# Passage provided:
────────
Corn is a very hard crop to protect once the rats discover the kernels. The peanut butter finds it hard to compete. We have had traps around the perimeter of the corn block before the kernels mature, with a minimal catch rate. Once the corn has fattened up and been discovered, the increase in numbers caught is phenomenal.

As for kumara, it is a sad sight to be digging up a huge kumara that would easily have weighed 1.5 kg only to find it has been pretty much hollowed out. A kumara row must be rat heaven – safely hidden in the soil and the kumara vines, they tunnel their way through a veritable feast of high carb food. Oh, did I mention the seeds neatly and methodically taken from seed trays in the green-house? Once even the lettuce seeds were stolen – hardly a mark made in the potting mix, it must have been a wee mouse. Gerald has had to make some great rat excluding cages for our seed trays, can’t do without them in spring when the rats are hungry!

From that second summer of losing the bulk of our capsicum crop and half the kumara, we have learned a lot and developed a few strategies.

Gerald's custom made seedling covers - a must for detering the seed raiders.

Over winter and spring the traps get set around the perimeter of the cropping blocks as the rats are out in the bamboo and surrounds, moving the traps every 6 days or so, then we focus on the summer crop zones as they mature. At this stage it is really important to notice the first signs of rat damage, as the word seems to get around so fast.

We use a combination of cage traps and Protecta snap traps in the black plastic box. For bait we use peanut butter sometimes embellished with macadamia nut pieces, saved and dried pumpkin seeds, corn kernels stored in the freezer etc. Rats are very clever creatures and if one escapes from a particular setup it will never go back there, so you have to change things all the time. Our 40 odd traps get set and rebaited if necessary each late afternoon and checked the next morning, when we also close all the cage traps as the banded rail seems to have a bit of a taste for peanut butter too.

We only use poison as a very last resort – when a Mr Rat refuses to be caught and inflicts continuous damage. Then we use the multi-feed poison blocks set on a wire stake set among the target crop with no enclosure as by now Mr Rat will be trap shy. The bait gets set each late afternoon and removed at dawn so birds don’t eat it.
────────
# Your tasks:
[A] Turn the paragraph beginning "We use a combination of cage traps" from the passage on rats in the garden into a short bulleted list that keeps its main facts.
[B] Write the next paragraph of the passage on rats in the garden, picking up after its last sentence.

# Data section:
────────
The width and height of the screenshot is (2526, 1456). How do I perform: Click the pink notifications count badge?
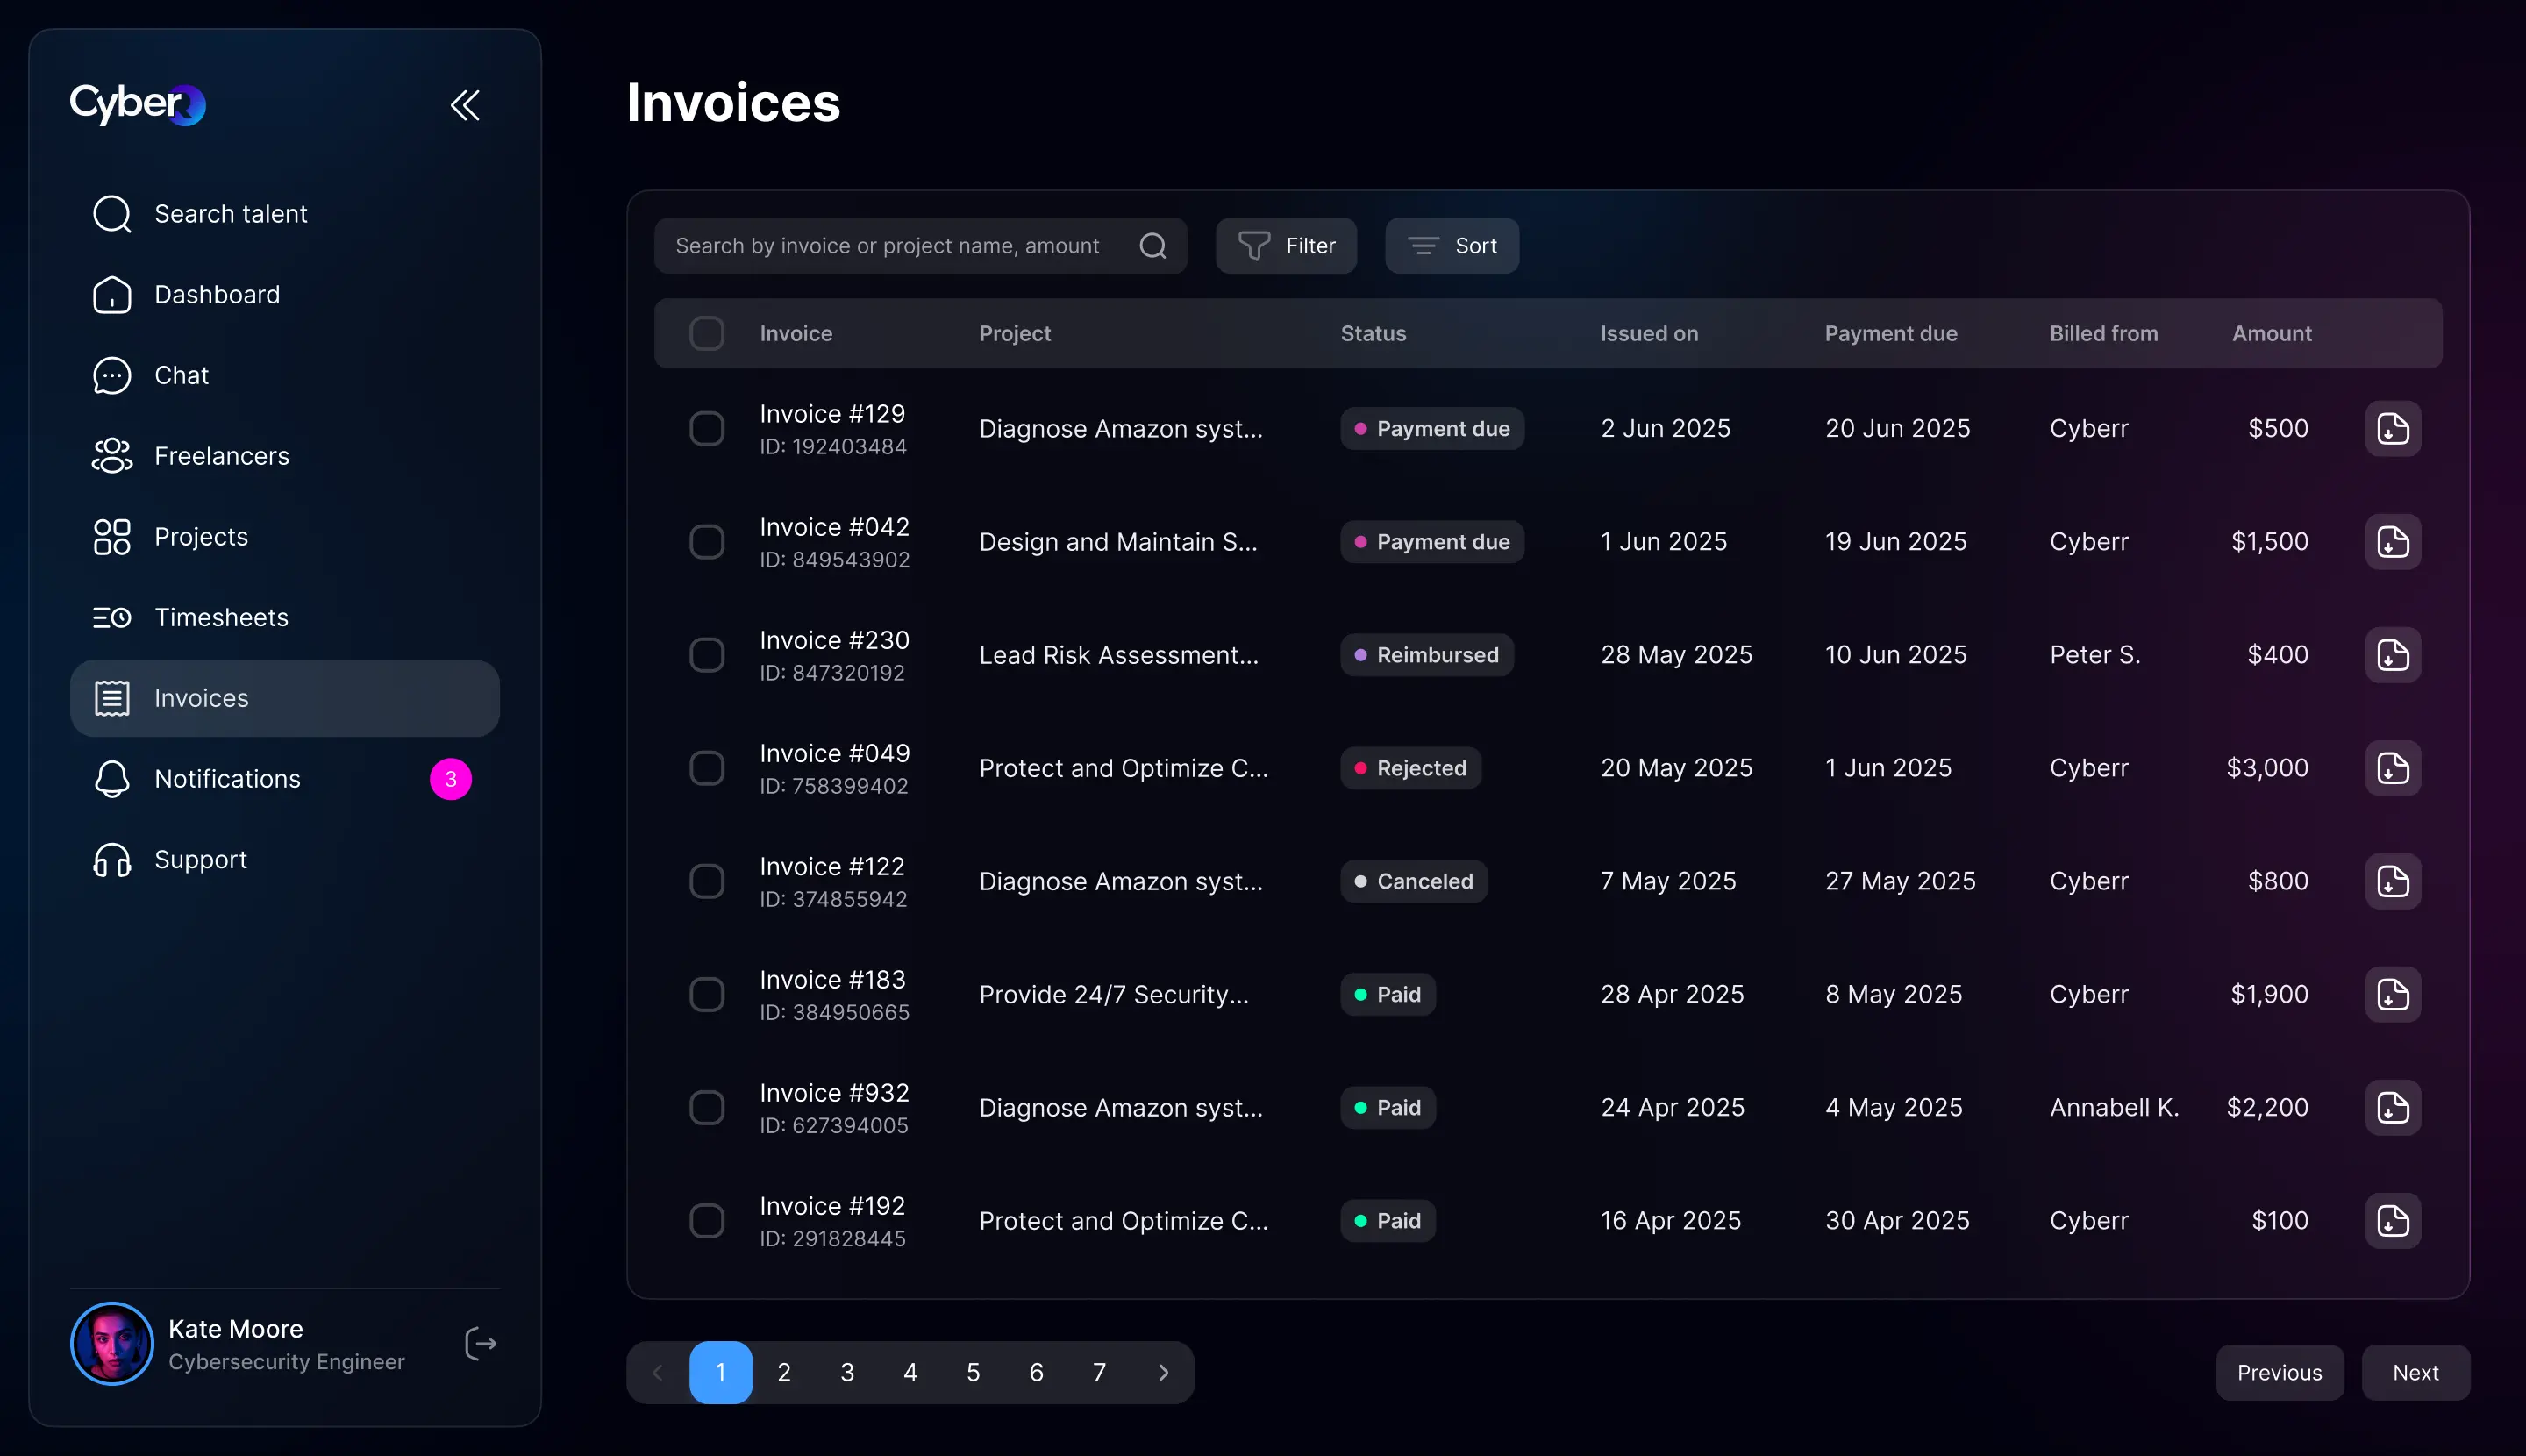coord(450,779)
────────
# Answers for the exercise:
[A]
- Traps: cage traps and Protecta snap traps in a black plastic box.
- Bait: peanut butter (sometimes with macadamia nut pieces), saved dried pumpkin seeds, frozen corn kernels, etc.
- Setups must change constantly, because a rat that escapes one will never return to it.
- The 40 or so traps are set and rebaited as needed each late afternoon, then checked the next morning.
- Cage traps are closed in the morning, since the banded rail also seems to like peanut butter.

[B]
An example of having to do this took place in the pumpkin block in the summer before last. Our dog knocked a cage trap out of our Japanese woofer Kasunari’s grip, the door opened and out sprang the rat. We also found a box trap that had gone off, but no rat, only some fur. We then had a situation over 2–3 weeks where many traps were set in the butternut row in a specific area and no rats caught, but a whole lot of damage. I started to introduce multifeed poison inside stations but after a week, zero take. At this stage I was starting to get visions of Houdini, giant, cunning, so he was called Mr Rat, named after others who have had similar escapes. As a last resort we laid poison loosely right next to the butternut for five nights. On each night I got results. On day five I was mowing the grass around the bananas, where the chooks were kept at the time, and adjacent to the pumpkin block, when I noticed a group of chooks staring at a particular spot. There I saw a spaced out, groggy, gisnorcorus rat sitting just outside his hole. He was immediately terminated, and I had good reason to parade him around the property. From that day, there was no further damage to the crop.

This year we had to use the poison for the melons over a one week period, again after endless onslaughts on the crop. We used looped wire with the poison on with no cover, and laid them every night from dawn to dusk. This proved very effective.

Last year was our best control (except for Mr Rat’s endeavours ), with about 10% damage to targeted crops. I guess like everyone else it’s a lot trial and error.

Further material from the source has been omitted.